▶ [RAW RECORDS]
—————
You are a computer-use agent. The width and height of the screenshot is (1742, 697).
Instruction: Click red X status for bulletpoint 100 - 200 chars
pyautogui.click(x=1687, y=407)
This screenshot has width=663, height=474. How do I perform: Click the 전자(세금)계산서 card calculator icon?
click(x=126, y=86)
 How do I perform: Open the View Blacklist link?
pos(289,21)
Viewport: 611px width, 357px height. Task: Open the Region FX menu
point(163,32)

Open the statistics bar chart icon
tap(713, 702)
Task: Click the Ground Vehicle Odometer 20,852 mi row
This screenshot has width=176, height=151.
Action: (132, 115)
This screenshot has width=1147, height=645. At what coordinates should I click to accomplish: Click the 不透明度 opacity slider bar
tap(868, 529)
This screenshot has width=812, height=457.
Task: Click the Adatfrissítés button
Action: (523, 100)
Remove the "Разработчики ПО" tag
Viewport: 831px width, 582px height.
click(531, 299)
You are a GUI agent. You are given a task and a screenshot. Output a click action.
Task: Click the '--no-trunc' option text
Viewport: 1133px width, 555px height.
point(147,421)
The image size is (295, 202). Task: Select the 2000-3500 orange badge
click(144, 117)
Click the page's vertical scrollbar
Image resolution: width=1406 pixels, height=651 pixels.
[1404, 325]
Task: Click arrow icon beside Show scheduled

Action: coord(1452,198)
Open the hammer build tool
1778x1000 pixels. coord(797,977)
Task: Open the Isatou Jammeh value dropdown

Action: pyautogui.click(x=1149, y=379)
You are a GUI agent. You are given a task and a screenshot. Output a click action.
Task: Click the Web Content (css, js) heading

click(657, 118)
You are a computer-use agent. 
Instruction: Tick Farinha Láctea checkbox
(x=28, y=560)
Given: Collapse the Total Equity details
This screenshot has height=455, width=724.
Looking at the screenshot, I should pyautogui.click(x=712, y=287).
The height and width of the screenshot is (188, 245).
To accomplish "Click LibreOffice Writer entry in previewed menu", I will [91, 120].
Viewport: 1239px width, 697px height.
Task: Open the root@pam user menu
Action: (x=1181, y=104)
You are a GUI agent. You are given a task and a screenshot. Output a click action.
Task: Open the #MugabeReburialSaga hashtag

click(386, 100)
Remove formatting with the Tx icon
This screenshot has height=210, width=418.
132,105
—————
Return all of the data above word for word, every line in order, with nothing changed.

▶ [THE RESULT]
You are a computer-use agent. The width and height of the screenshot is (1742, 697).
Instruction: Click red X status for bulletpoint 100 - 200 chars
pyautogui.click(x=1687, y=407)
This screenshot has width=663, height=474. How do I perform: Click the 전자(세금)계산서 card calculator icon?
click(x=126, y=86)
 How do I perform: Open the View Blacklist link?
pos(289,21)
Viewport: 611px width, 357px height. Task: Open the Region FX menu
point(163,32)

Open the statistics bar chart icon
tap(713, 702)
Task: Click the Ground Vehicle Odometer 20,852 mi row
This screenshot has width=176, height=151.
Action: (132, 115)
This screenshot has width=1147, height=645. At what coordinates should I click to accomplish: Click the 不透明度 opacity slider bar
tap(868, 529)
This screenshot has width=812, height=457.
Task: Click the Adatfrissítés button
Action: (523, 100)
Remove the "Разработчики ПО" tag
Viewport: 831px width, 582px height.
click(531, 299)
You are a GUI agent. You are given a task and a screenshot. Output a click action.
Task: Click the '--no-trunc' option text
Viewport: 1133px width, 555px height.
point(147,421)
The image size is (295, 202). Task: Select the 2000-3500 orange badge
click(144, 117)
Click the page's vertical scrollbar
Image resolution: width=1406 pixels, height=651 pixels.
[1404, 325]
Task: Click arrow icon beside Show scheduled

Action: coord(1452,198)
Open the hammer build tool
1778x1000 pixels. coord(797,977)
Task: Open the Isatou Jammeh value dropdown

Action: pyautogui.click(x=1149, y=379)
You are a GUI agent. You are given a task and a screenshot. Output a click action.
Task: Click the Web Content (css, js) heading

click(657, 118)
You are a computer-use agent. 
Instruction: Tick Farinha Láctea checkbox
(x=28, y=560)
Given: Collapse the Total Equity details
This screenshot has height=455, width=724.
Looking at the screenshot, I should pyautogui.click(x=712, y=287).
The height and width of the screenshot is (188, 245).
To accomplish "Click LibreOffice Writer entry in previewed menu", I will [91, 120].
Viewport: 1239px width, 697px height.
Task: Open the root@pam user menu
Action: (x=1181, y=104)
You are a GUI agent. You are given a task and a screenshot. Output a click action.
Task: Open the #MugabeReburialSaga hashtag

click(386, 100)
Remove formatting with the Tx icon
This screenshot has height=210, width=418.
132,105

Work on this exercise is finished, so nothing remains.